Die Wirtschaftsleistung von Stellantis sorgte für Rekordwerte an den Märkten.
Eine umsichtige und widerstandsfähige Strategie
Stellantis steht nun vor zahlreichen Herausforderungen, die die gesamte Branche betreffen, darunter ein nachlassendes Interesse am Elektromarkt und der Druck durch zahlreiche chinesische Hersteller auf die Margen. Doch der erfolgreiche Übergang zu Plug-in-Hybridfahrzeugen, der die Margen deutlich gesteigert hat, gibt Anlass zur Freude. Ähnlich wie Toyota beginnt Stellantis die letzte Phase seiner Elektrifizierungsstrategie und bietet seit 2023 seine Modelle auch in rein elektrischen Varianten an, während gleichzeitig eine breite Palette von Verbrennungs- und Hybridfahrzeugen beibehalten wird.

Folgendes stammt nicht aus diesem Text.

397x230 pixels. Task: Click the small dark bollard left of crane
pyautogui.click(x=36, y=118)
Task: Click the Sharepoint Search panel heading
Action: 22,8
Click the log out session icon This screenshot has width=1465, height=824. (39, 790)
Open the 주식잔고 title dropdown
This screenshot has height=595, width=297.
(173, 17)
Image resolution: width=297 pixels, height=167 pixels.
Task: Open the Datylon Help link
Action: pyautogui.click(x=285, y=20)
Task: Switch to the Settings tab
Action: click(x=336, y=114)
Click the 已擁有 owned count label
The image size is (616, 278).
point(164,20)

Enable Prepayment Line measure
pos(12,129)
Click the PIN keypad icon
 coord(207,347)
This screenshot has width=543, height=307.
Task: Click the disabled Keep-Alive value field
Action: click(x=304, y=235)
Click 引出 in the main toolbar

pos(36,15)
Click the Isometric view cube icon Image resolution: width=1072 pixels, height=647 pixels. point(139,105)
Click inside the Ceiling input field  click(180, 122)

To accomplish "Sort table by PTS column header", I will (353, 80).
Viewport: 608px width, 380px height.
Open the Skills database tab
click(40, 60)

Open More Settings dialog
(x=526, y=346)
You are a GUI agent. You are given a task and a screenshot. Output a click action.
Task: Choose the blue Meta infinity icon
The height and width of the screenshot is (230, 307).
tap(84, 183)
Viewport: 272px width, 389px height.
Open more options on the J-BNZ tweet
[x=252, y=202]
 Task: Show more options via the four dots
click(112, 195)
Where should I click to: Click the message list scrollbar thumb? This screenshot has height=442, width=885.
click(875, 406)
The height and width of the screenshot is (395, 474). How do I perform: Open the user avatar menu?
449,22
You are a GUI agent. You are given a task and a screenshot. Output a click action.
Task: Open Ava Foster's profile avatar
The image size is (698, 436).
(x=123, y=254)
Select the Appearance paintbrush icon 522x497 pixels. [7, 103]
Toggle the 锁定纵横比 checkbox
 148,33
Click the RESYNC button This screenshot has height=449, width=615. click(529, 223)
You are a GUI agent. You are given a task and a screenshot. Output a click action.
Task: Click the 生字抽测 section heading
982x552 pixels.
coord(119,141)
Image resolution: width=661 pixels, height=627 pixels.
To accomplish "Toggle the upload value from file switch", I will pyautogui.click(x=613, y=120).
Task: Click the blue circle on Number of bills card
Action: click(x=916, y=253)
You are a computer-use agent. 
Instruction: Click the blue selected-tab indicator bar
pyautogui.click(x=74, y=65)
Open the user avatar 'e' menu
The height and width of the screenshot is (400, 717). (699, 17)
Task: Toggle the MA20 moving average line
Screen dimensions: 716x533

Was lange Zeit als Last für Hersteller von Verbrennungsfahrzeugen galt, ist nun ihre größte Stärke: die Diversifizierung. Dank des technologischen Aufholprozesses der letzten Jahre können sie von den Verkäufen elektrischer Fahrzeuge profitieren, ohne von den Schwankungen eines stark von staatlichen Subventionen abhängigen und überhitzten Marktes abhängig zu sein.
Die jüngsten Ankündigungen von Tesla bestätigen die Positionierung von Stellantis. Inmitten einer Wachstumskrise auf dem Elektrofahrzeugmarkt verliert die Aktie von Elon Musks Unternehmen seit Jahresbeginn 35% an Wert. Ein Lichtblick, trotz enttäuschender Ergebnisse, war die Ankündigung einer Diversifizierung der Modellpalette durch erschwinglichere Modelle, um dem Druck expandierender chinesischer Konkurrenten standzuhalten.
Zahlreiche Herausforderungen in der Zukunft
Die zunehmende Konkurrenz beginnt bereits, Druck auf das Segment der "Elektrolimousinen" auszuüben. Bisher sind die Margen und Marktanteile von Stellantis durch eine auf Hybridfahrzeuge und elektrische Stadtflitzer ausgerichtete Produktpalette nicht betroffen. Doch mit der bevorstehenden Einführung des chinesischen Riesen BYD auf dem europäischen Markt für Hybrid-SUVs und von Dongfeng oder Zhejiang Leapmotor Technology bei elektrischen Stadtautos muss mit Veränderungen gerechnet werden.
Chinesische Konkurrenz schaltet auf dem US-amerikanischen und europäischen Markt einen Gang höher
Ähnlich wie Tesla im Segment der Premium-Elektrofahrzeuge könnte Stellantis die Auswirkungen seiner starken Abhängigkeit von Hybridfahrzeugen spüren, mit erwarteten Margenrückgängen in den kommenden Jahren in diesem Segment. Obwohl die Verbreitung von Hybridtechnologien in den Fahrzeugen des Konzerns von der Verlangsamung des Elektrofahrzeugmarktes profitiert, darf sich das Unternehmen nicht auf seinen Lorbeeren ausruhen. Eine fortgesetzte ambitionierte Strategie hin zum Elektrofahrzeug ist notwendig, um nicht erneut in eine Situation technologischen Rückstands zu geraten.
Als Zeichen eines unter Druck stehenden Sektors fiel die Aktie innerhalb eines Monats um 15%, trotz positiver Indikatoren für das 1. Quartal 2024. Die Märkte warten auf die detaillierte Veröffentlichung des 1. Quartals am 30. April 2024, insbesondere bezüglich der Margenentwicklung. Anleger sollten auch die Auswirkungen möglicher protektionistischer Maßnahmen in Europa und Nordamerika im Auge behalten, ausgelöst durch die Ankunft chinesischer Konkurrenten.
Aufgrund der starken Performance der Aktie in den letzten drei Jahren und einer Rendite von über 6% bleibt Stellantis ein unverzichtbarer Bestandteil eines diversifizierten Portfolios. Seine Präsenz in Europa und Amerika sowie sein Profil als Industrie- und Technologieunternehmen bieten eine effektive Diversifikation und eine weniger riskante Alternative zu Tesla, dessen Kurs-Gewinn-Verhältnis (KGV) 2024 bei 72 liegt, also 17-mal höher als das von Stellantis.